A new report has warned of the impact a gas shortfall from 2022 might have on Gladstone's $80-billion LNG industry.
A new report has warned of the impact a gas shortfall from 2022 might have on Gladstone's $80-billion LNG industry. Contributed

The risks currently facing Gladstone's gas industry

A NEW report has warned of the impact a gas shortfall from 2022 might have on Gladstone's $80-billion LNG industry.

According to EnergyQuest's new modelling, low CSG reserves and diversions to the domestic market could lead to shutdowns of some of the six Curtis Island LNG plant trains within the decade.

Chief executive Graeme Bethune said LNG import terminals were urgently needed in Melbourne and Sydney to counter the growing risks of a gas shortage.

The latest report, East Coast Gas Outlook to 2036, found the sector would be at risk due to insufficient CSG reserves available for the QCLNG, GLNG and APLNG projects.

Dr Bethune said current production, at about 80 per cent per year for the three plants, could be "as good as it gets”.

A clearer picture would emerge by 2025, with political pressures to divert gas away from exportation and back to the domestic market exacerbating the issue.

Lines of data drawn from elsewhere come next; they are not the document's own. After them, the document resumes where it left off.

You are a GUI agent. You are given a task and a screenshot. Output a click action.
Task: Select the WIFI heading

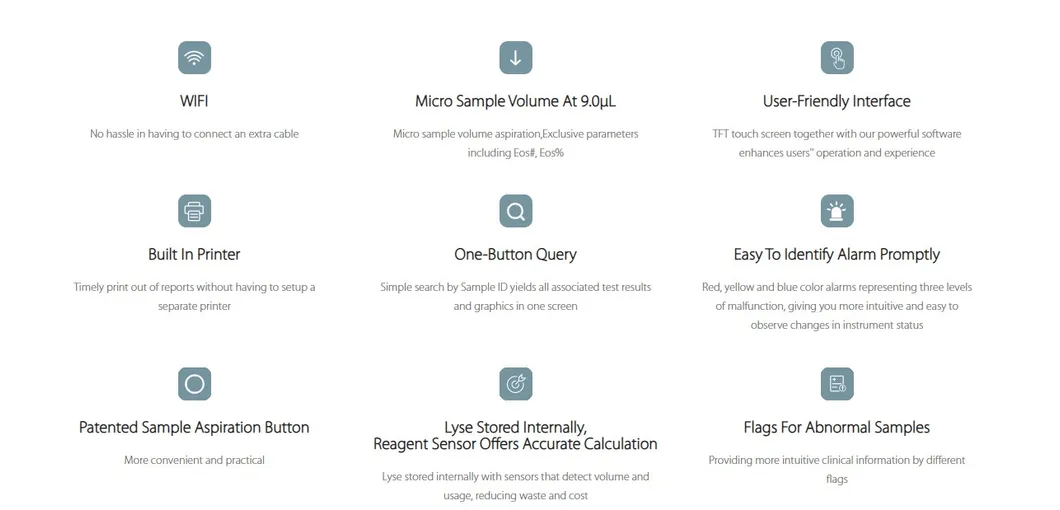194,101
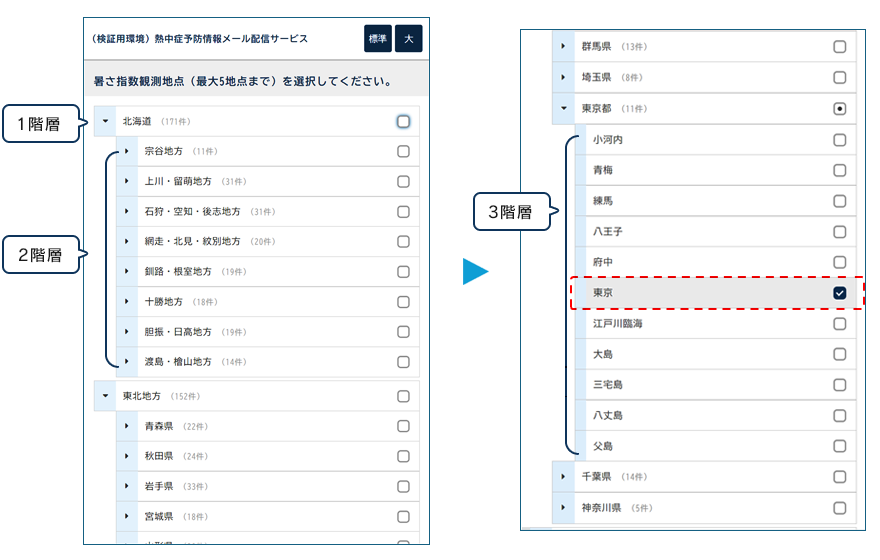
Task: Click the 江戸川臨海 list entry
Action: (x=618, y=324)
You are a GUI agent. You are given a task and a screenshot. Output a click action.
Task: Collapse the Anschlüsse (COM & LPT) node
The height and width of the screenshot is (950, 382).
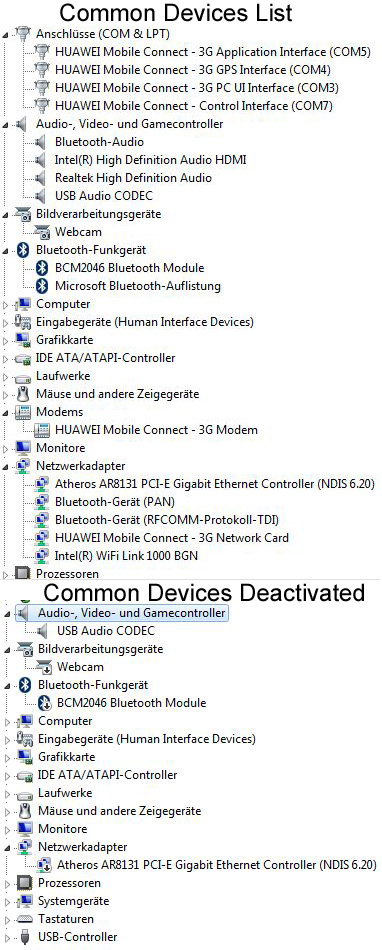pos(5,35)
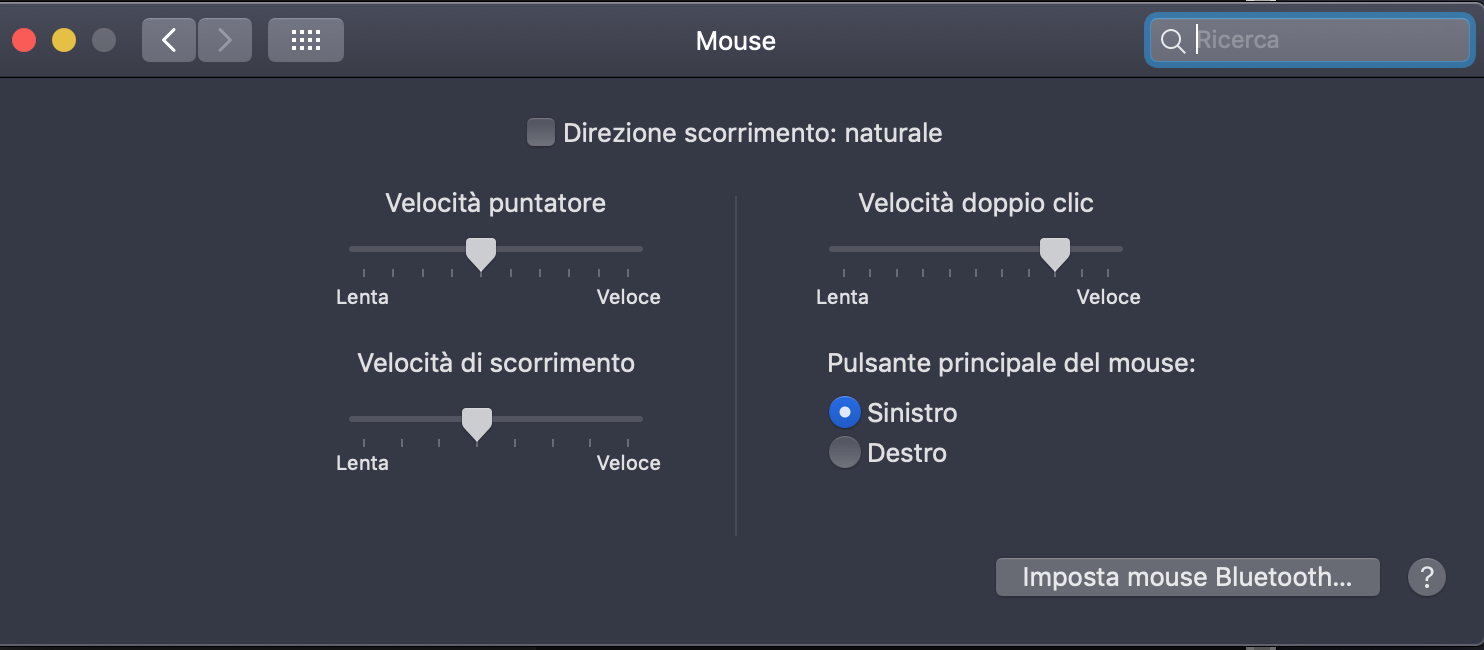Enable Direzione scorrimento naturale checkbox
The width and height of the screenshot is (1484, 650).
[541, 133]

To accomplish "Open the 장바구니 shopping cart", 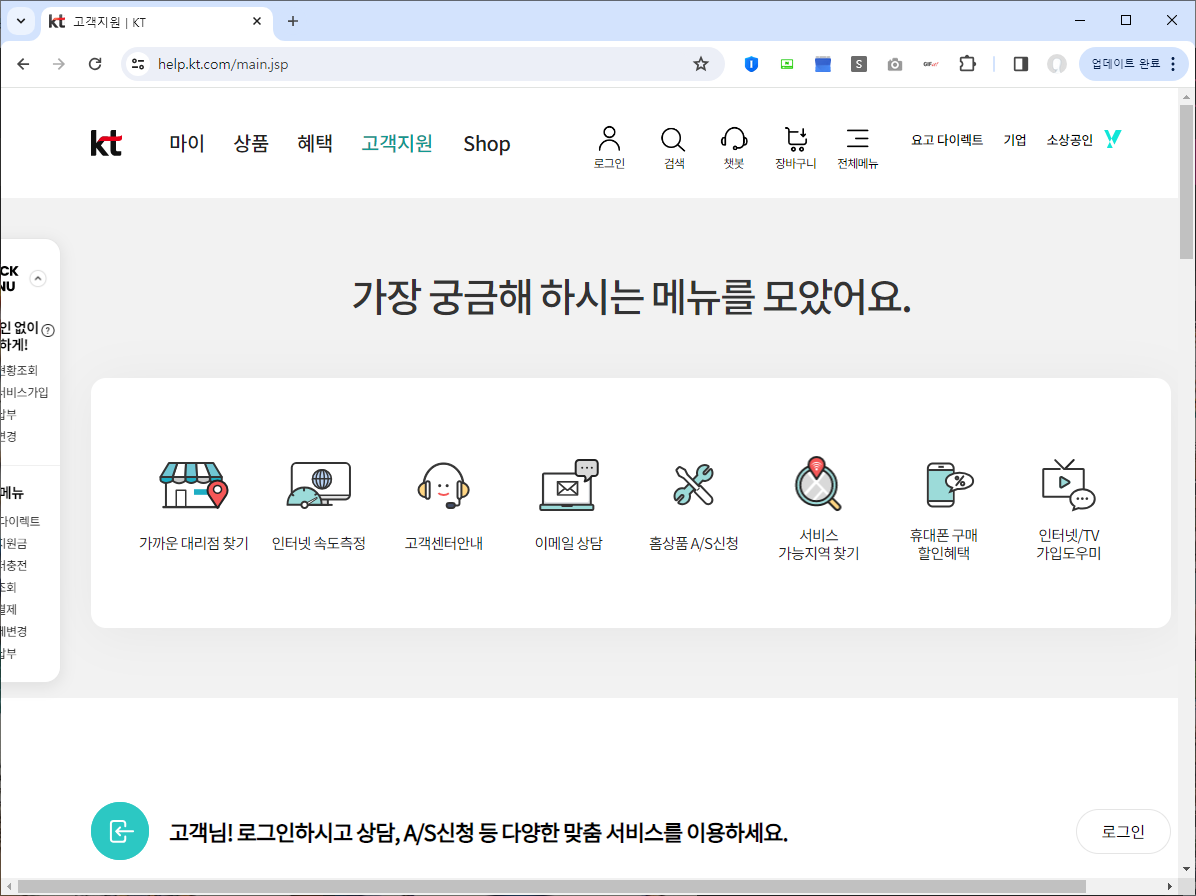I will [x=796, y=140].
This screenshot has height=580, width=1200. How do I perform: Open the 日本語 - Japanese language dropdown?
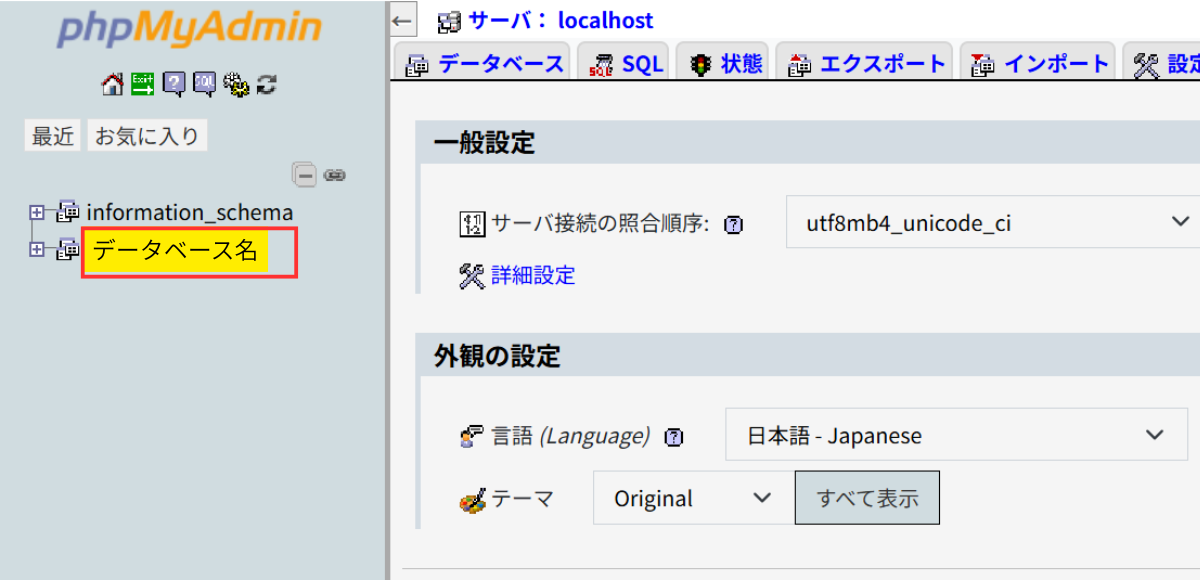pyautogui.click(x=955, y=435)
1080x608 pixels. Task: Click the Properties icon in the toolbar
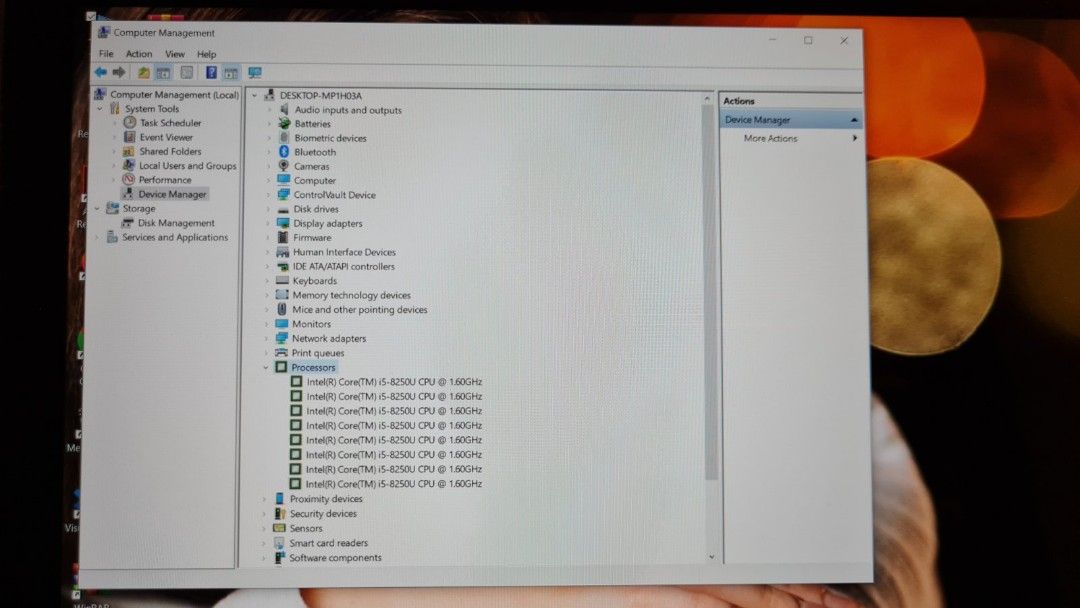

In 2017, the Australian Energy Market Operator and the Australian Competition and Consumer Commission forecast a gas shortfall for the southeast in 2019 and 2020 unless more gas was sourced.

This led the Federal Government to impose triggers for export controls on the Curtis Island plants, forcing them to divert gas to the domestic market.

AEMO and ACCC has since reported the new measures had helped alleviate the forecast shortage, not predicting any shortfalls until 2022.

Dr Bethune said Gladstone projects now supplied up to 25 per cent of domestic east coast gas. He warned, however, that more Queensland gas would only be a short-term palliative to the problems in the south because Queensland had challenges, too.

"We also expect Queensland gas production to start declining from 2025, due to a shortage of quality gas resources,” he said.

"Queensland also has investment risks. Maximising production from Queensland's coal seam gas (CSG) fields requires investors to be sufficiently confident of the investment climate to drill around 1000 new wells a year at a total cost of $1-2 billion.”